**What you should do**
Give back every record exactly.

Top of Provided records

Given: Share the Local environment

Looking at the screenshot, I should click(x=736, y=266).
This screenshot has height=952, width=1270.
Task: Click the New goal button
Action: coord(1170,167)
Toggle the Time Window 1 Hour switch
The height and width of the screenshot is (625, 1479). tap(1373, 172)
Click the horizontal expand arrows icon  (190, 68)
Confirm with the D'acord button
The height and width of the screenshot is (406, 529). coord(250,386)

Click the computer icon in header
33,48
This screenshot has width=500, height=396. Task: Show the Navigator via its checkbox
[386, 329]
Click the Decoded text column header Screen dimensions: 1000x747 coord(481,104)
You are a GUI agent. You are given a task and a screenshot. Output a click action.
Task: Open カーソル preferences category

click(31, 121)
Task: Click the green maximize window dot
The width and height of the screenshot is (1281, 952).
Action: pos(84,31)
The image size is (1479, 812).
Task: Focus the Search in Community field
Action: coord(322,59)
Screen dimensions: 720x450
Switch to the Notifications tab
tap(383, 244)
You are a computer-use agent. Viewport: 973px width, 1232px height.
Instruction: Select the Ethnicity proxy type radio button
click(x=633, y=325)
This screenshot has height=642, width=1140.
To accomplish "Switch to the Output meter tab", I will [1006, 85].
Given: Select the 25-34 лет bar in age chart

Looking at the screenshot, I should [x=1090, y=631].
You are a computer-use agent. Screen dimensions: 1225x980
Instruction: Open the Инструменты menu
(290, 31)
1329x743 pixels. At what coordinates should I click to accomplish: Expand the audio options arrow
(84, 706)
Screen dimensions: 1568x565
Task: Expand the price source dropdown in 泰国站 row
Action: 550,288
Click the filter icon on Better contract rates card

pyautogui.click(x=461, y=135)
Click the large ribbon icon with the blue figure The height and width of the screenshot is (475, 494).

Bottom of Provided records

**Solution for this task**
Given: Share the Local environment

Looking at the screenshot, I should click(x=736, y=266).
This screenshot has height=952, width=1270.
Task: Click the New goal button
Action: coord(1170,167)
Toggle the Time Window 1 Hour switch
The height and width of the screenshot is (625, 1479). tap(1373, 172)
Click the horizontal expand arrows icon  (190, 68)
Confirm with the D'acord button
The height and width of the screenshot is (406, 529). coord(250,386)

Click the computer icon in header
33,48
This screenshot has width=500, height=396. Task: Show the Navigator via its checkbox
[386, 329]
Click the Decoded text column header Screen dimensions: 1000x747 coord(481,104)
You are a GUI agent. You are given a task and a screenshot. Output a click action.
Task: Open カーソル preferences category

click(31, 121)
Task: Click the green maximize window dot
The width and height of the screenshot is (1281, 952).
Action: pos(84,31)
The image size is (1479, 812).
Task: Focus the Search in Community field
Action: coord(322,59)
Screen dimensions: 720x450
Switch to the Notifications tab
tap(383, 244)
You are a computer-use agent. Viewport: 973px width, 1232px height.
Instruction: Select the Ethnicity proxy type radio button
click(x=633, y=325)
This screenshot has height=642, width=1140.
To accomplish "Switch to the Output meter tab", I will [1006, 85].
Given: Select the 25-34 лет bar in age chart

Looking at the screenshot, I should [x=1090, y=631].
You are a computer-use agent. Screen dimensions: 1225x980
Instruction: Open the Инструменты menu
(290, 31)
1329x743 pixels. At what coordinates should I click to accomplish: Expand the audio options arrow
(84, 706)
Screen dimensions: 1568x565
Task: Expand the price source dropdown in 泰国站 row
Action: 550,288
Click the filter icon on Better contract rates card

pyautogui.click(x=461, y=135)
Click the large ribbon icon with the blue figure The height and width of the screenshot is (475, 494).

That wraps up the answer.